I have a simple custom grok pattern to "normalise" version numbers from an input to capture just major and minor release version information from a full version field. Some examples to give you an idea:

1.2(3)U2 => 1.2
1.2.3.12056 => 1.2
7.1 => 7.1
7 => 7.0

I have a test filter which I run from the commandline which takes stdin, does the filter and outputs to stdout. This works as expected. The full logstash config is here:

input {
        stdin { }
}

filter {
        grok {
                match => { "message" => [
                        "(?<version_normalised>^\d+$)",
                        "(?<version_normalised>^\d+\.\d+)" ]
                }
        }
        if [version_normalised] =~ /^\d+$/ {
                mutate {
                        replace => { "version_normalised" => "%{version_normalised}.0" }
                }
        }
}

output {
        stdout {
                codec => rubydebug
        }
}

Example run:
1.2(3)U2
{
            "@timestamp" => 2017-09-14T05:41:26.562Z,
    "version_normalised" => "1.2",
              "@version" => "1",
                  "host" => "ccbu-reporting",
               "message" => "1.2(3)U2"
}
7.1
{
            "@timestamp" => 2017-09-14T05:41:36.944Z,
    "version_normalised" => "7.1",
              "@version" => "1",
                  "host" => "ccbu-reporting",
               "message" => "7.1"
}
7
{
            "@timestamp" => 2017-09-14T05:41:38.412Z,
    "version_normalised" => "7.0",
              "@version" => "1",
                  "host" => "ccbu-reporting",
               "message" => "7"
}

Then I use this working filter in my main logstash config. The main difference being is the input is taken from jdbc plugin (via a database query) and the output is piped to elasticsearch plugin. The filter

input {
	jdbc {
		# JDBC connection details omitted
		# Each row of results will include a column with name "software_versions"
	}
}
filter {
	grok {
		match => { "software_versions" => [
			"(?<version_normalised>^\d+$)",
			"(?<version_normalised>^\d+\.\d+)" ]
		}
	}
	if [version_normalised] =~ /^\d+$/ {
		mutate {
			update => { "version_normalised" => "%{version_normalised}.0" }
		}
	}
}
output {
	# ElasticSearch output plugin
	elasticsearch {
		hosts => ["http://x.x.x.x:9200"] # IP address ommitted
		id => "logstash-evt"
		index => "logstash-evt-%{+xxxx.ww}"
		document_type => "evt"
		document_id => "%{evt_id}"
	}
}

However within elasticsearch the "version_normalised" has the correct value but it is duplicated in an array. For example from Kibana looking at the raw JSON snippet of the event for relevant fields below:

"software_versions": "1.2(3)",
"version_normalised": [
  "1.2",
  "1.2"
],

I am not sure why this is happening because the commandline test works as expected. Any suggestions would be appreciated, thank you.

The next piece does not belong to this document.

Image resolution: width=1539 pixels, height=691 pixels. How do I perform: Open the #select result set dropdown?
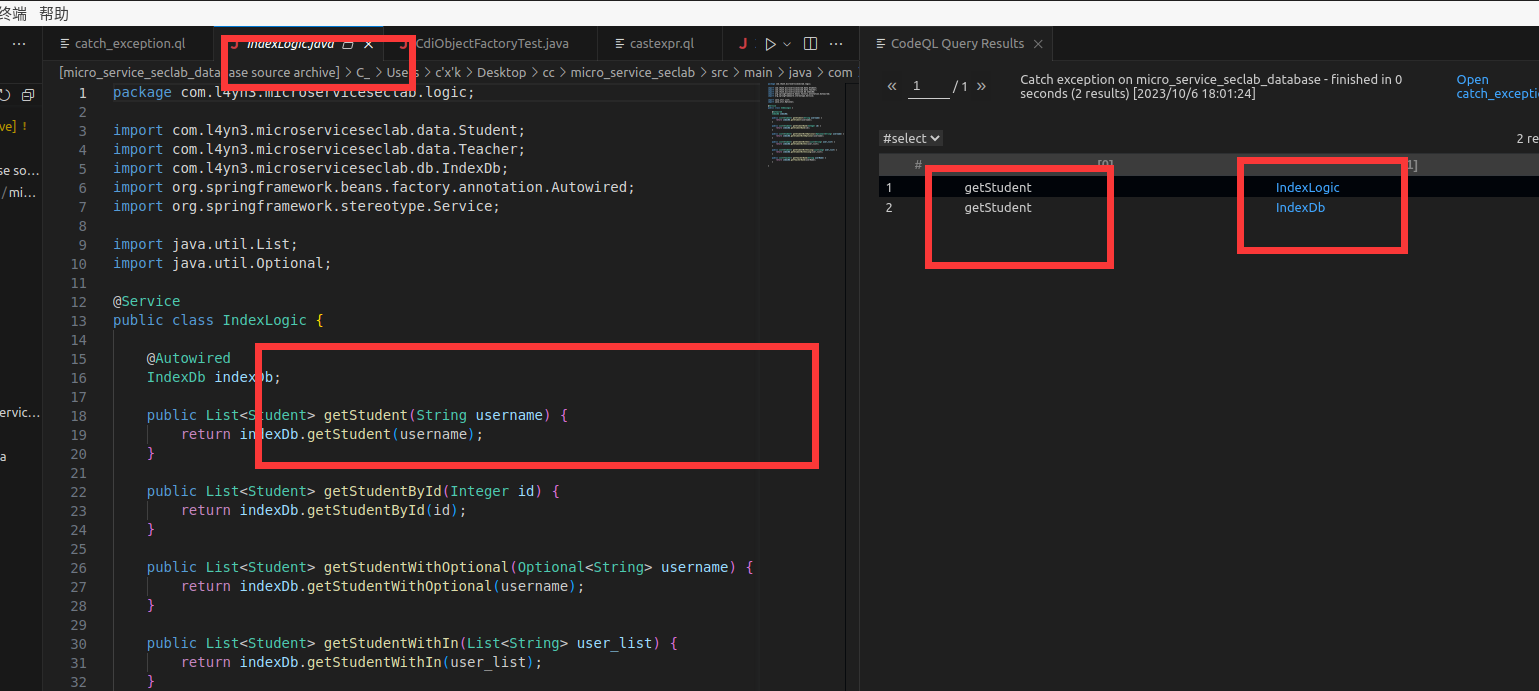911,139
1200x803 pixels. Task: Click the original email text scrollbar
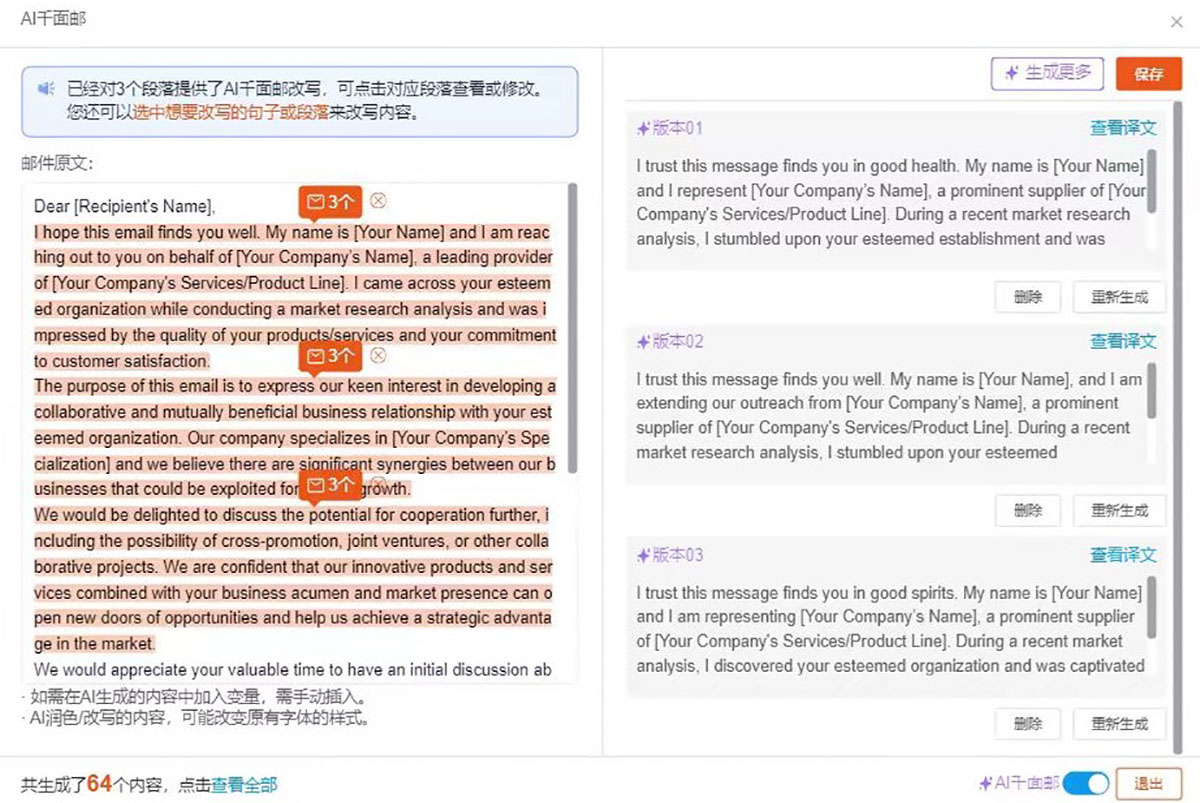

Christian_Dahlqvist · September 14, 2017, 6:00am

What happens if you switch the order (most specific pattern first) in your list of grok patterns and remove the mutate filter, which should not be needed?

mulgar · September 14, 2017, 6:14am

I reversed the order and commented out the entire 'if' block in the filter as a test but got the same result

FYI the mutate is required to concatenate a ".0" in case just a single number is provided such as following:
1 => 1.0
13 => 13.0

mulgar · September 15, 2017, 4:12am

Christian,

For reference below is what I tried but the results were the same (apart from ".0" not being appended in the case of input being a number only).

filter  {
        grok {
                match => { "software_versions" => [
                        "(?<version_normalised>^\d+\.\d+)",
                        "(?<version_normalised>^\d+$)" ]
                }
        }
        #if [version_normalised] =~ /^\d+$/ {
        #       mutate {
        #               replace => { "version_normalised" => "%{version_normalised}.0" }
        #       }
        #}
}

I don't understand why the filter works fine when I'm just using stdin/stdout but changing to jdbc/elasticsearch filters it changes the field to an array. I don't understand why the behaviour changes in the filter just because the input/output plugin changes.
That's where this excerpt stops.